What the task requires:
The material beneath this line should be printed exactly, with its pictures omitted.

Supplied records:
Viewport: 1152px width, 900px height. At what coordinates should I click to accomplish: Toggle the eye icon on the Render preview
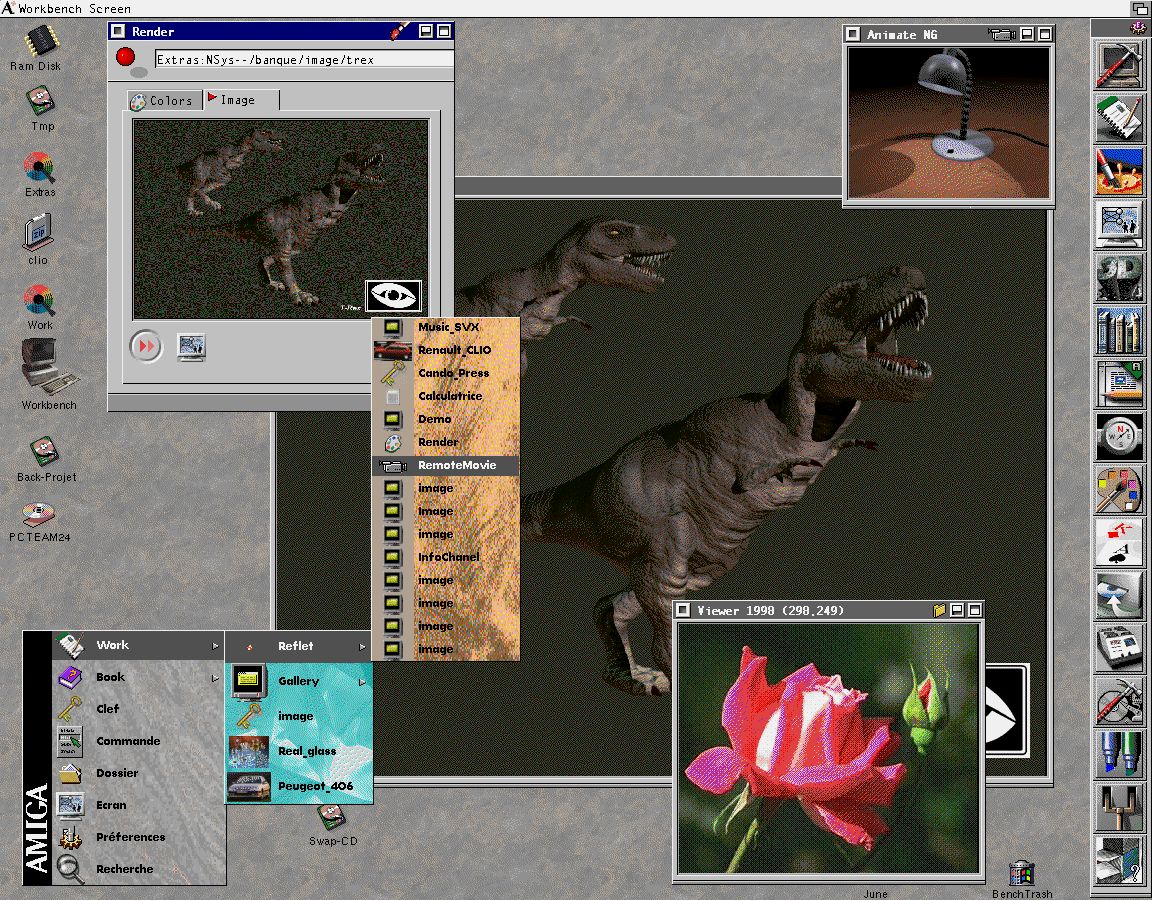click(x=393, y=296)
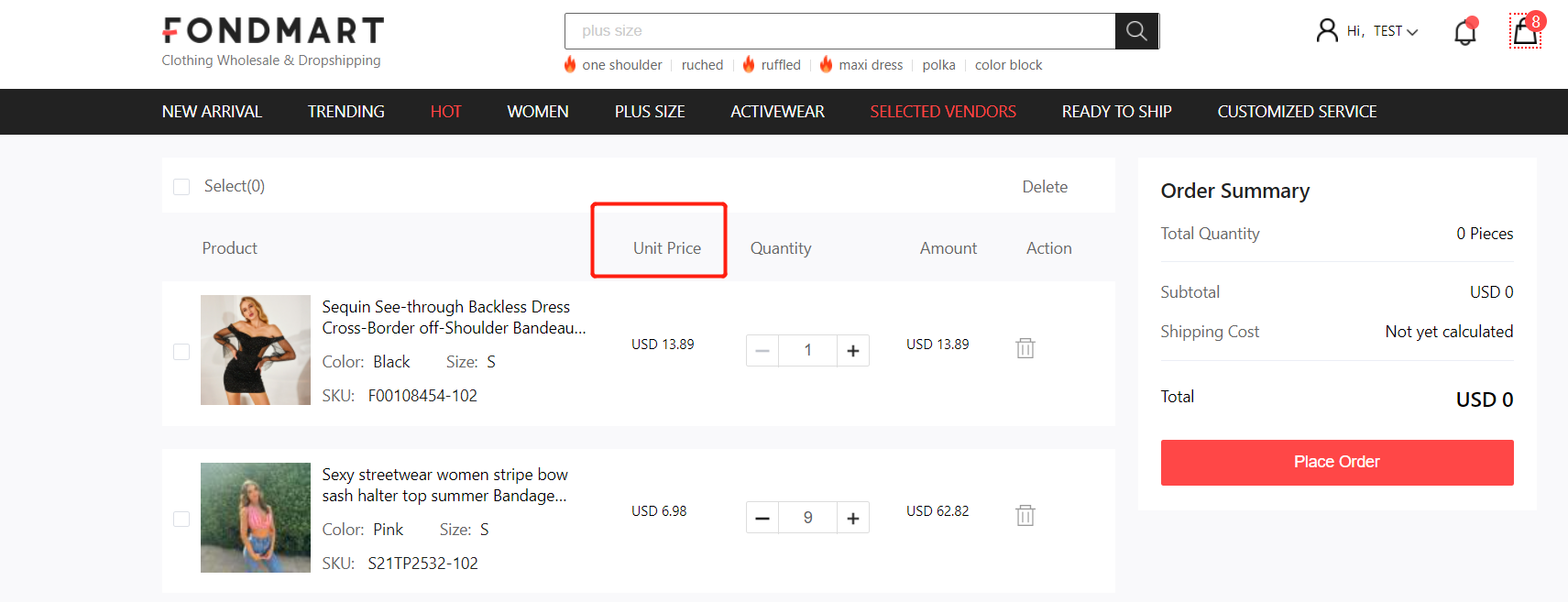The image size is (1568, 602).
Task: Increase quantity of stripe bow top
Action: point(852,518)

Problem solution:
Viewport: 1152px width, 900px height. At what coordinates should I click to accomplish: Toggle the eye icon on the Render preview
click(x=393, y=296)
The image size is (1568, 602).
Task: Increase quantity of stripe bow top
Action: point(852,518)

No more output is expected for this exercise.